Sobre o conceito de “conteúdo mínimo” expresso no artigo supracitado da LDB, duas considerações. Uma, que a LDB sancionada em 1996 rejeitou grande parte das propostas do Fórum Nacional em Defesa da Escola Pública, constituindo-se em instrumento da reforma neoliberal dos anos 1990. Segunda, que a formação em nível nacional deveria ter uma base mínima comum, possibilitando agregar outros conteúdos regionais e/ou definidos pelo projeto político-pedagógico da escola, tal como prescreve o art. 12 da LDB: "Os estabelecimentos de ensino, respeitadas as normas comuns e as do seu sistema de ensino, terão a incumbência de: I - elaborar e executar sua proposta pedagógica; (…)”.
Com relação ao conteúdo específico da BNCC, em âmbito de toda a educação básica, as diretrizes para sua fixação estão dadas, principalmente, nos artigos 26 e 26-A da LDB, inclusive à luz das mudanças feitas pela Reforma do Ensino Médio (Lei 13.415), que também abarcou questões relativas ao ensino fundamental. E dada a relevância desses dispositivos legais para a análise da BNCC, os reproduzimos a seguir:
Art. 26. Os currículos da educação infantil, do ensino fundamental e do ensino médio devem ter base nacional comum, a ser complementada, em cada sistema de ensino e em cada estabelecimento escolar, por uma parte diversificada, exigida pelas características regionais e locais da sociedade, da cultura, da economia e dos educandos. (grifo nosso)

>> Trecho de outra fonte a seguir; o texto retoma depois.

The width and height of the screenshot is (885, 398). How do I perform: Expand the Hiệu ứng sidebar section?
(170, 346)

§ 3o A educação física, integrada à proposta pedagógica da escola, é componente curricular obrigatório da educação básica, sendo sua prática facultativa ao aluno:
I - que cumpra jornada de trabalho igual ou superior a seis horas; II - maior de trinta anos de idade; III - que estiver prestando serviço militar inicial ou que, em situação similar, estiver obrigado à prática da educação física; IV - amparado pelo Decreto-Lei no 1.044, de 21 de outubro de 1969; V - (VETADO) VI - que tenha prole.
§ 4º O ensino da História do Brasil levará em conta as contribuições das diferentes culturas e etnias para a formação do povo brasileiro, especialmente das matrizes indígena, africana e europeia.

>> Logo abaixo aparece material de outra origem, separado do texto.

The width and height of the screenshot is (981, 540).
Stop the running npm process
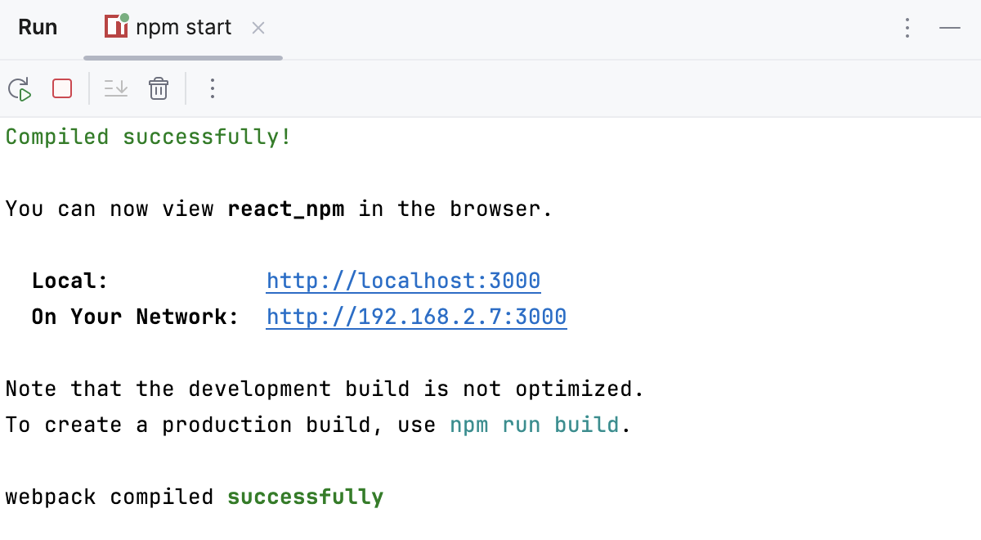[x=61, y=88]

§ 5o No currículo do ensino fundamental, a partir do sexto ano, será ofertada a língua inglesa. (Redação dada pela Lei nº 13.415, de 2017 - reforma do ensino médio)
§ 6o As artes visuais, a dança, a música e o teatro são as linguagens que constituirão o componente curricular de que trata o § 2o deste artigo.
§ 7o A integralização curricular poderá incluir, a critério dos sistemas de ensino, projetos e pesquisas envolvendo os temas transversais de que trata o caput. (Redação dada pela Lei nº 13.415, de 2017 - reforma do ensino médio)
§ 8º A exibição de filmes de produção nacional constituirá componente curricular complementar integrado à proposta pedagógica da escola, sendo a sua exibição obrigatória por, no mínimo, 2 (duas) horas mensais.